In her later years, many people told me, Natalka would leave manic voice messages, sometimes paranoid, on answering machines until the tape ran out. While these gluts were inconvenient for her friends that were gig workers reliant on their answering machines to get jobs, and unappreciated by some of the more fastidious artists she’d call, the messages left for Ahwesh found their way into fresh collaborative pieces.

After the show Friday, Zoe called out thanks to the crowd including local film history mavens Michael Prosser and Harrison Apple for working with her and her brother on their home archive, and helping her start making her own, new video work. Gary Kaboly, who appeared in Natalka’s Monongahela “beach” scene in his trademark backwards ballcap (and was in the ’82 traveling show, and ran the PFMI exhibitions department for decades) expressed some surprise afterwards: “Even being there at the time, I’d mostly only seen Natalka’s ‘mumblecore’ style pieces. Seeing some of the more set-up pieces, it just shows the richness of her whole body of work.”

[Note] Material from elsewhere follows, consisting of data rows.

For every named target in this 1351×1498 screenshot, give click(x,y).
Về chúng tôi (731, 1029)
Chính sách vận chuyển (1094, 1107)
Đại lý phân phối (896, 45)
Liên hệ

Steve Haines announced at the show that Pittsburgh Sound + Image just received some new funding to preserve “Therapy.” His “white whale” of all local films, he said, is the full-length version of Voslakov’s “Teenage Love,” of which only 20 minutes is currently known; a short excerpt was part of the show Friday. As in their prior Essential Pittsburgh screenings, Pittsburgh Sound + Image produced a detailed, zine-like 12-page program for the event.

Natalka died in 2011, at 59. Her contemporary Harriet Stein wrote then: “For better or worse, Natalka helped get me hooked on art, films, and poetry. Natalka was not only an artist, she was art.”

Richard Engel was the marketing director for Pittsburgh Filmmakers from 2003-2010. He resides in Troy Hill, and urges you to vote this November.